You can test pling on 300 randomly selected plasmids from PLSDB, which can be found `here <https://figshare.com/articles/dataset/fastas_tar_xz/26808037?file=48723568>`_. Download the fastas into your working directory.

Extract the fasta files with the following command::

	tar -xvf fastas.tar.xz
	
Then generate a list of filepaths to input to pling by doing:

.. code-block:: console

	cd fastas
	ls -d -1 $PWD/*.fna > ../input.txt
	cd ..
	
To reduce runtime, in this example you are going to run pling with the sourmash prefiltering. This removes plasmid pairs with containment distance greater than 0.85 early in the workflow, to reduce the number of pairwise calculations pling needs to perform. With 8 cores, this should take roughly 25 minutes.
Decide on a name for your output directory; in this tutorial we will use ``pling_out``.
Run pling with the following command::

	pling input.txt pling_out align --cores 8 --sourmash
	
The first two arguments are the file with the list of fasta filepaths, and the output directory, both of which are required inputs. The third argument is the type of integerisation; unless you want to skip integerisation entirely, this argument will always be ``align`` (for more information on skipping integerisation, see Advanced Usage).
The remaining two arguments are optional -- ``--cores`` sets the amount of threads/cores to be used, and ``--sourmash`` is a flag that indicates pling should be run with sourmash prefiltering.

Pling will first calculate a containment network, the connected components of which define the *community* a plasmid is assigned to, after which the pling network is induced on the containment network from the DCJ-Indel distances. The *subcommunity* of a plasmid is its final type, and is found by clustering on the pling network.

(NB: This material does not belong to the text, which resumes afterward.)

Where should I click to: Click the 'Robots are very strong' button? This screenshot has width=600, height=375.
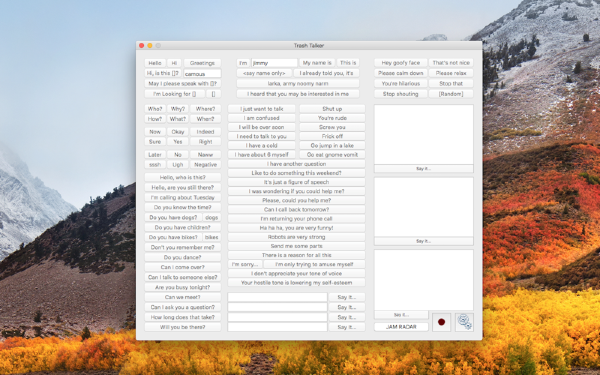click(x=297, y=237)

In your output there will be 5 folders and one tsv file. In most cases, you will primarily be interested in the tsv file ``all_plasmids_distances.tsv`` and the folder ``dcj_thresh_4_graph``. The file contains all the DCJ-Indel distances for pairs with containment distance less than 0.5, and the folder contains all visualisations and typing information from pling.
Go into the dcj_thresh_4_graph directory -- there are two further subfolders there, ``objects`` and ``visualisations``. In ``objects``, the file ``hub_plasmids.csv`` has a list of hub plasmids found (in this dataset, the list will be empty), while the file ``typing.tsv`` is a tsv with the assigned subcommunity for each plasmid. In ``visualisations`` there will be two ``subfolders``: ``communities`` and ``subcommunities``.
Go into ``communities``, and open ``index.html``. This will open in a browser, and should look something like this

.. image:: images/com_index.png
   :alt:  index of communities
   :align: center
   
You can click on any of the communities on the list to be taken to a visualisation of that community's *containment* network. Each node is a plasmid, and its colour denotes which subcommunity it's assigned to. There are edges between every pair of plasmids that have a containment distance less than or equal to 0.5, and the edges are labelled by both containment distance (first number) and DCJ-Indel distance (second number). If you click on "View community_0", you should see something similar to this

.. image:: images/com_0.png
   :alt:  community_0
   :align: center
   
The layout may be a bit different, as it is regenerated each time you view the community. In this example, a lot of plasmids from different subcommunities are laid out near to each other -- you can fiddle with the layout by clicking on the nodes and moving them. This view is good for exploring how different subcommunities relate to each other, but you can also view the *DCJ-Indel* network for different subcommunities. Go into the ``subcommunities`` folder, open ``index.html`` and click on the top subcommunity. 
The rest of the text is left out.